I had met David Brandt in Ohio and he was in a soil pit, and said can do more with soil than with iron. He invited me to his farm, where he was growing 180 bushel corn with no nitrogen fertilizer. I said, well, if he can do this, why can’t I? More importantly, why aren’t I? Who’s making the money? It’s him.
Even at 150 bushel corn, if I grew 200 bushel corn versus his 150, he’s still making more money than me. It caused me to stop and think about what I was doing at my own farm level to remain profitable. It all ties back to looking at the global perspective.
Q: So what do you mean by having a “global perspective?”
Blake: When I was in Brazil, I learned a Brazilian farmer grows 2.7 crops per year. His prices, like mine, are tied to Chicago, which sets benchmarks for so many markets around the world. Everyone watches the U.S., but the U.S. farmer grows one crop a year. I looked at the Brazilian farmer growing 2.7 crops per year, and thought about volatility.
I see that when Brazil has a big crop, Chicago goes down, and vice versa. There are other influences of course. But the question is: How do I remain competitive?
The only way I can see is that I have to make harder decisions as it pertains to annual inputs and costs. So if that means I can produce my own nitrogen via legumes, I can reduce the cost of fertilizer on an annual basis. If I can reduce amount of tillage passes, I can reduce diesel fuel, and reduce the pieces of machinery I own and depreciation.
It really made me think about my own business and how it’s run.
North Americans are very insular in our thought process. U.S. and Canadian farmers share commonality in that regard. We need to realize that we’re not trading on our own independent market any longer. What we do here is impacted by so many global demands.
When I was in Argentina [through the Nuffield Scholarship], there’s 51 unique no-till manufacturing comps. And yet in North America, the OEM had some equipment in that marketplace that will never see the light of day here in America. And yet if they don’t have that equipment available down there, they can forget about participating in the marketplace.
Then, I was on a plane from Argentina to Paraguay and met with a soybean trader from Minnesota, of Asian background. He said as the Chinese middle class becomes wealthier, they will demand more non-GMO soybeans. But the attitude here is they have to just eat what we give them. That market is greater than ours, so I thought that’s a pretty naïve way to think; we need that market. If we limit ourselves by growing a crop they don’t want, what good is that?
I try to get people to think: We’re not insular. This is a global marketplace, and the sooner we come to that realization, the better. It’s hard because it goes against tradition.
Q: What was the Nuffield Scholarship, and what did you do?

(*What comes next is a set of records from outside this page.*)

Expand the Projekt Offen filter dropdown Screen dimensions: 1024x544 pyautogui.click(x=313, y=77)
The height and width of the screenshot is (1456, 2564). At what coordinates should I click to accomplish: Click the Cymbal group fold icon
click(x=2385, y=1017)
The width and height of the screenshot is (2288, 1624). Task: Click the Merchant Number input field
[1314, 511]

Blake: The Nuffield Farming Scholarships Trust is found throughout Commonwealth countries, which are those that are under the monarchy of Queen Elizabeth – so Canada, the UK, Australia, etc. The founder was Lord Nuffield, the guy who established this trust.
[Note: There are also a handful of international associations in non-Commonwealth countries].
It’s a two-year program that takes you all over the world to make a difference in agriculture. My topic was conserving farmland with cover crops, and the importance of biodiversity.
When we drive around in Iowa, corn is king. One thing that resonated with me was when we were in California, just at the outset of the big drought. They grow 50 percent of North America’s fresh fruits and vegetables. We’ve let the market go in that direction, and I look at that black soil of Iowa. It could grow anything, but it’s covered with corn. In the Bible it says is, “thou shalt not covet they neighbor’s wife.” I say, “I shall not covet my neighbor’s soil!” If we got back to day when we grew a little bit of this and a little bit of that we’d be in a better position.